The Pot Calling the Kettle Black

The most uncomfortable part of this story, for Publicis at least, is this: the practices they are auditing The Trade Desk for facilitating are the same ecosystem in which Publicis operates, and from which it profits. Publicis’s own CFO acknowledged that principal media accounts for slightly more than half of its third-party service costs. GroupM reportedly crossed $1 billion in principal media revenue.

Publicis is asking hard questions about programmatic transparency while simultaneously being one of the largest practitioners of the opacity they are criticising. That does not make the transparency questions about The Trade Desk invalid. But it does mean the framing of Publicis as the transparency champion deserves its own scrutiny. The Trade Desk, for its part, has not helped itself with a communications approach through this dispute that has been more combative than constructive.


Where This Is Actually Heading

The advertising agency landscape is undergoing its most significant restructuring in decades.[2] My view is that the long-term trajectory for large agencies, particularly with major clients, is a shift toward an advisory and oversight role. Strategy, governance, accountability, and measurement: things that genuinely require human judgment. The transactional execution of programmatic buying will, over time, be further commoditised.
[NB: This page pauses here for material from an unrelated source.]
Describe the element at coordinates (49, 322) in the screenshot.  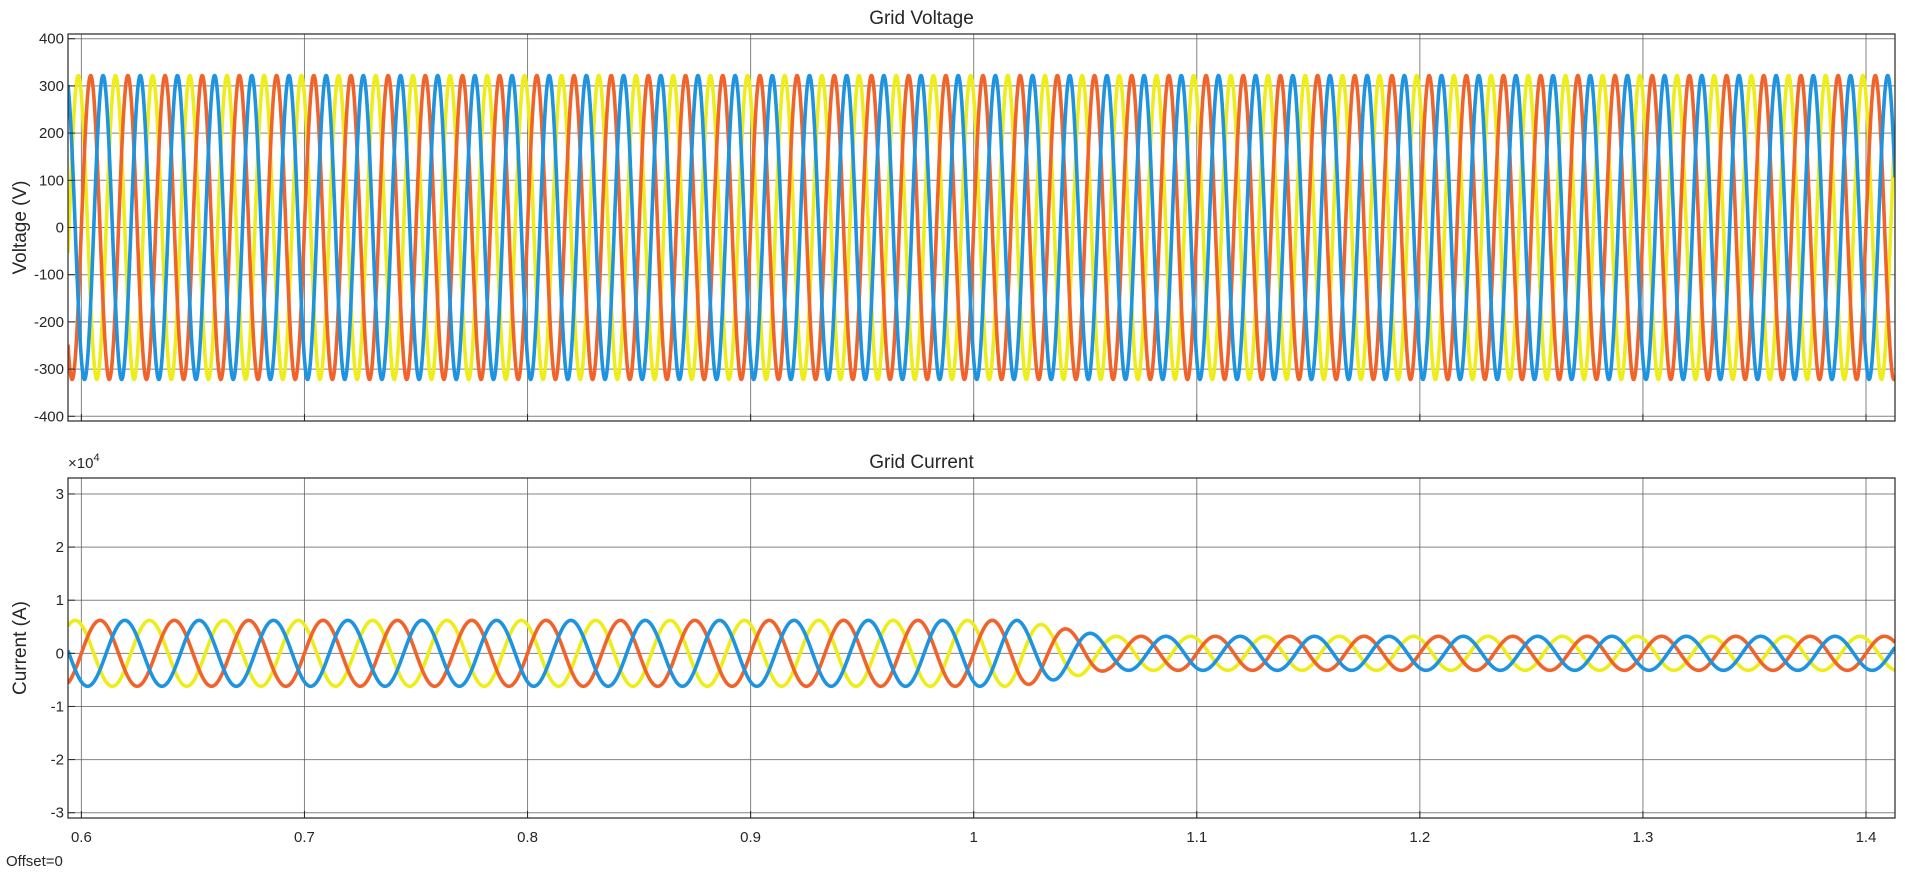
I see `y-tick-label: -200` at that location.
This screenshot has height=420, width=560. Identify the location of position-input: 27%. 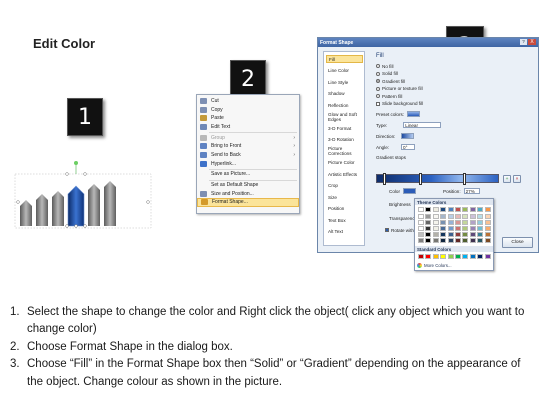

The agencies that lean into that evolution openly and build their value proposition around client alignment rather than margin extraction will come out of this period with the strongest relationships. In 2026, the programmatic industry will push toward simplification and trust, with a stronger drive for transparent supply paths and real value for both publishers and advertisers.[3] That shift is coming whether agencies drive it or have it imposed on them.